**Data for this task**
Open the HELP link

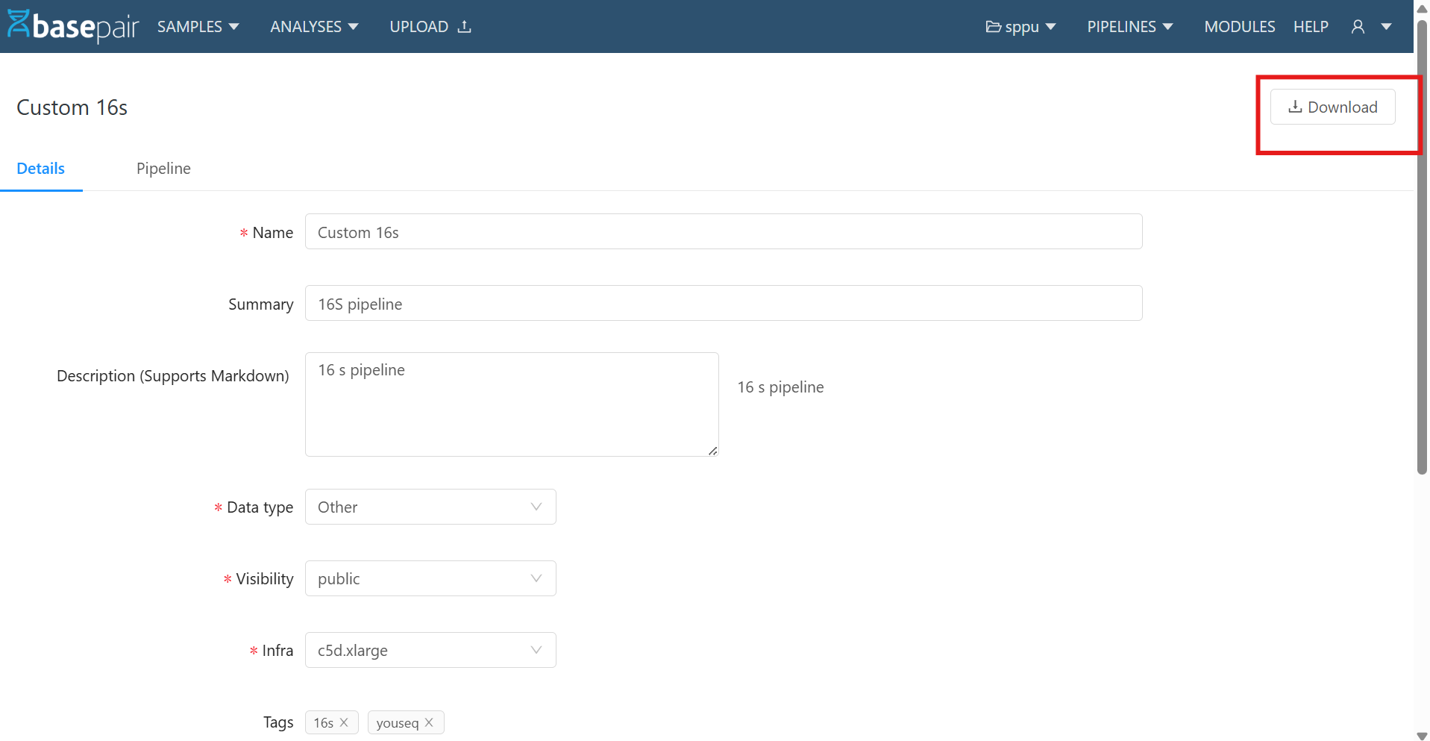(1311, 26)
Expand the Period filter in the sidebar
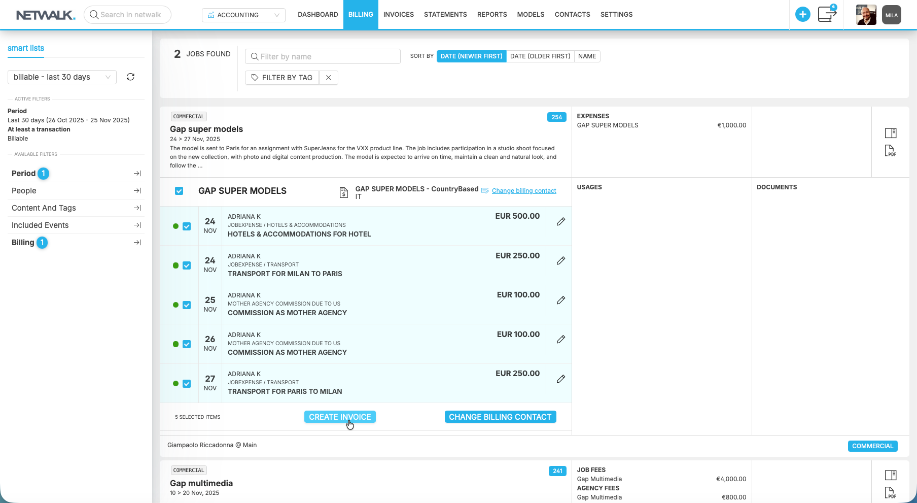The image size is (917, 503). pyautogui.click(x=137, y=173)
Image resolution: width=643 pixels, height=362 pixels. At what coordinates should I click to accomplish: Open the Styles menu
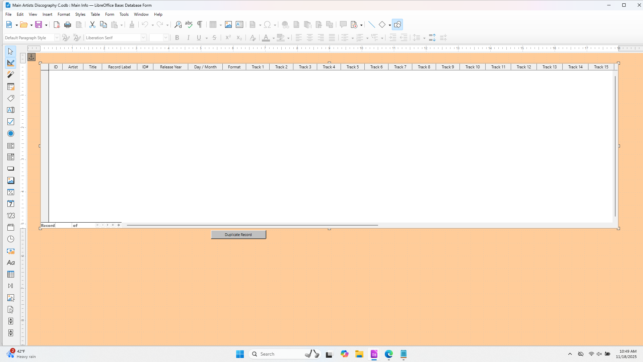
==
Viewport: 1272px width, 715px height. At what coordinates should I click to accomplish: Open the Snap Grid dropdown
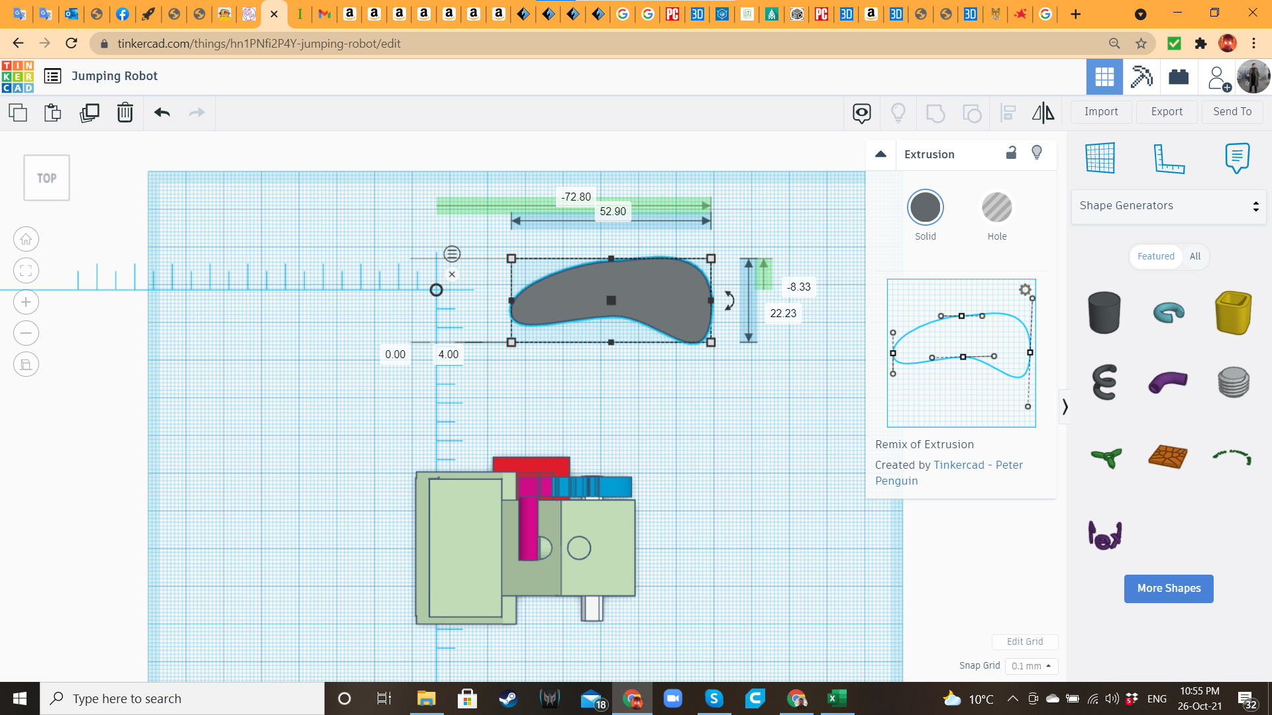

**What to work on**
Check each line of the entries above for the word "height". List the ones that have it.

**Your response**
Image resolution: width=643 pixels, height=362 pixels. At what coordinates should I click to accomplish: Open the Styles menu
Viewport: 1272px width, 715px height. At what coordinates should I click to accomplish: Open the Snap Grid dropdown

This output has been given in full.